# SET TASK
Reproduce, word for word, the stretch of the sermon below between "And I'll try" and "of comfort there.", inclusive.

# PAGE
====================

Any good fakers in here? Yeah, you are. We're all the
same, head nodders. Some can't fake it, though. I've
been preaching here long enough now. I can see it on the faces.
And I'll try to fake it. Yeah, I'll try to fake it. Try
to fake it. But here's a good sign. I like
this woman. Here's a good sign. She recognized
the problem. She recognized she had a problem. And that's the first step here
to recovery. She recognized the problem. She
said, I'm asleep. I'm asleep. You see, if you say, I'm asleep,
that means you're not. You know, nobody, I've been asleep
before, sleeping, and many woke me up, and I didn't know I'd
been sleeping. You been that way? Of course you have. She
said, you're snoring. Well, I didn't know I was snoring.
I didn't know I was snoring. Well, if you can say, I'm asleep,
then you're not. That's the word of comfort there.

====================

# RAW DATA
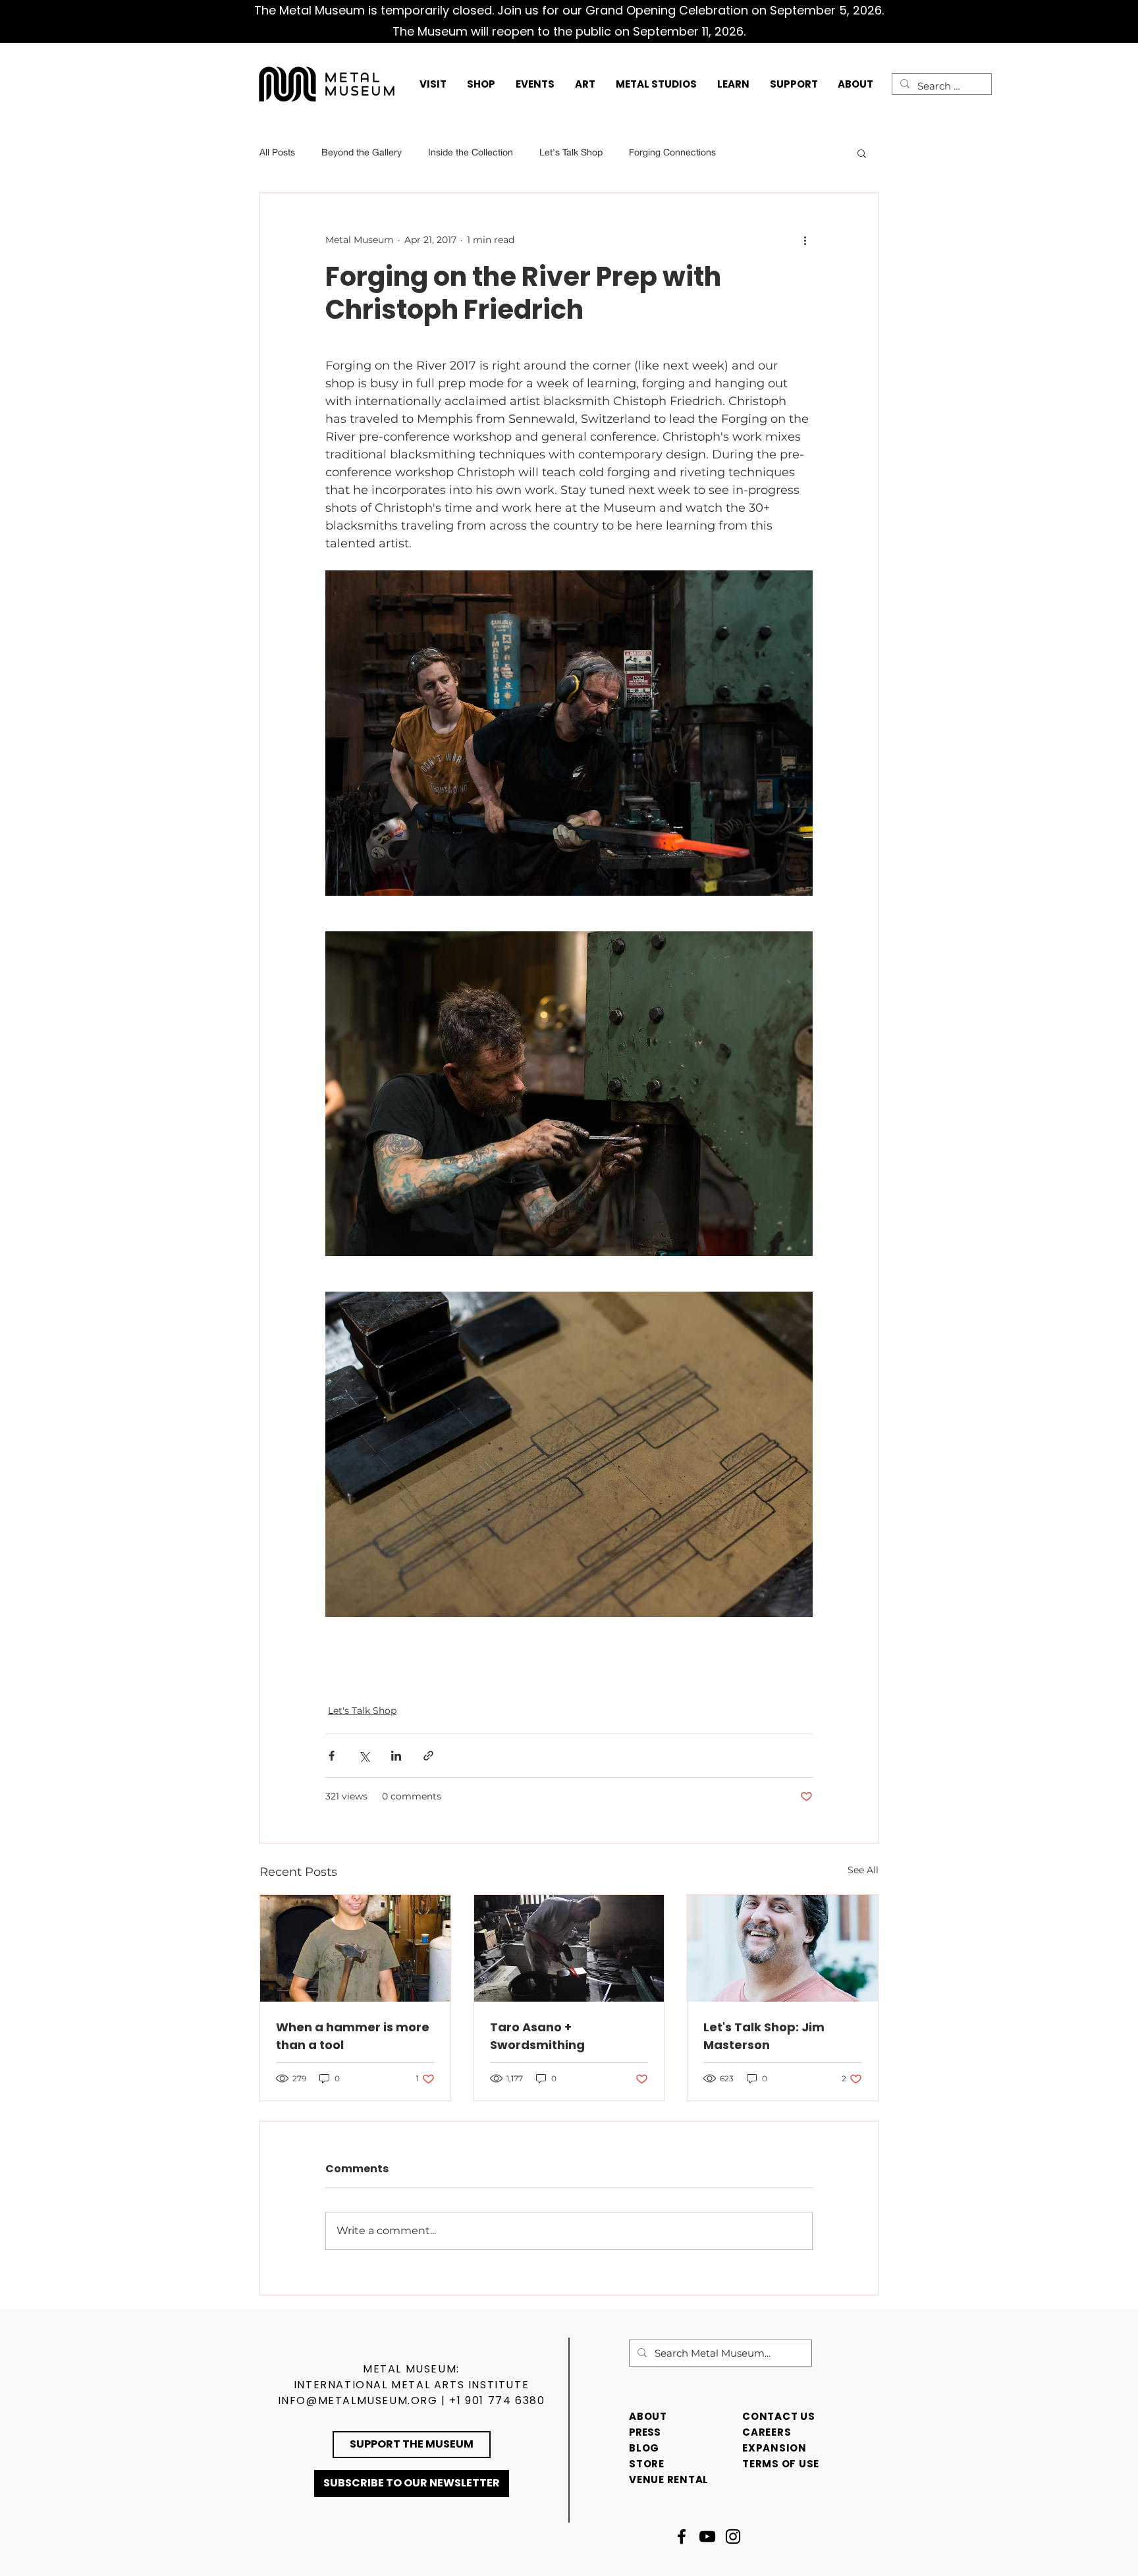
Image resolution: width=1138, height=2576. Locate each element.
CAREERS (766, 2432)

====================

# EXERCISE RESPONSE
And I'll try to fake it. Yeah, I'll try to fake it. Try
to fake it. But here's a good sign. I like
this woman. Here's a good sign. She recognized
the problem. She recognized she had a problem. And that's the first step here
to recovery. She recognized the problem. She
said, I'm asleep. I'm asleep. You see, if you say, I'm asleep,
that means you're not. You know, nobody, I've been asleep
before, sleeping, and many woke me up, and I didn't know I'd
been sleeping. You been that way? Of course you have. She
said, you're snoring. Well, I didn't know I was snoring.
I didn't know I was snoring. Well, if you can say, I'm asleep,
then you're not. That's the word of comfort there.